Insufficient Nursing Staff Leads to Delayed Care
Penalty
Summary
The facility was found to have insufficient nursing staff to meet the needs of its residents, as evidenced by observations and interviews with residents and staff. On February 4, 2025, a call bell light in room 304 was observed to be on for over 30 minutes without being answered, indicating a delay in response time. Resident R180 reported that delayed call bell responses were common and attributed this to nurse aides leaving or being reassigned to other units. Multiple residents expressed concerns about the lack of nurse aides, which affected their care, including shower schedules and timely assistance. A nursing aide, Employee E16, reported feeling overwhelmed with a caseload of 13 residents and noted that only two aides were working during the day shift, which she felt was insufficient. Further interviews revealed that residents were concerned about the timeliness of call bell responses and medication administration due to inadequate staffing. During a resident council meeting, several residents reported that the biggest issue in the facility was the shortage of nursing aides and nurses, leading to long wait times for assistance and delayed medication administration.

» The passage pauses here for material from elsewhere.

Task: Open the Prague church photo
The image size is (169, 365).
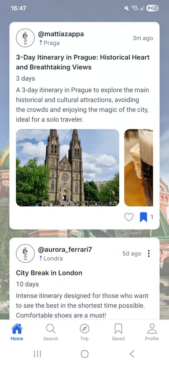Action: coord(67,168)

The lack of sufficient staff was also linked to an increase in falls, as residents attempted to use the bathroom without assistance. The facility's failure to provide adequate nursing staff was in violation of regulatory requirements, as it did not ensure the safety and well-being of its residents.
Plan Of Correction
Residents R180, R46, R155, R247, R75, R78, R137, R32, R134, R11, R161 and R7 had no ill effects from this alleged deficient practice. The facility cannot retroactively correct this alleged deficient practice. Staff Development Nurse/designee educated the nursing staff on the call bell policy. Licensed staff were educated on medication administration policy with emphasis on timeliness. Facility department heads/designee will complete random call bell audits on units weekly x4 then monthly x2 and report findings to QAPI meeting monthly.